DATASET RECORDS.
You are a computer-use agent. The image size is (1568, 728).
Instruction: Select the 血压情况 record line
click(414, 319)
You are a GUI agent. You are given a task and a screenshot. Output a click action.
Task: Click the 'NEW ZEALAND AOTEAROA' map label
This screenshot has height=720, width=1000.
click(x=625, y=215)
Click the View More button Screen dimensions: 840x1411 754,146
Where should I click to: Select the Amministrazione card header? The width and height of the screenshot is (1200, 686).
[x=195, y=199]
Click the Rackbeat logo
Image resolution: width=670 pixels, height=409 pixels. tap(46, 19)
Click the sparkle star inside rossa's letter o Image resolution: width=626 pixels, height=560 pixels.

WORK INSTRUCTION.
Print all of the entries exactly as they appear.

COMPLETED TASK.
You are a computer-use agent. The image size is (1568, 728).
Instruction: Select the 血压情况 record line
click(414, 319)
You are a GUI agent. You are given a task and a screenshot. Output a click action.
Task: Click the 'NEW ZEALAND AOTEAROA' map label
This screenshot has height=720, width=1000.
click(x=625, y=215)
Click the View More button Screen dimensions: 840x1411 754,146
Where should I click to: Select the Amministrazione card header? The width and height of the screenshot is (1200, 686).
[x=195, y=199]
Click the Rackbeat logo
Image resolution: width=670 pixels, height=409 pixels. tap(46, 19)
Click the sparkle star inside rossa's letter o Image resolution: width=626 pixels, height=560 pixels.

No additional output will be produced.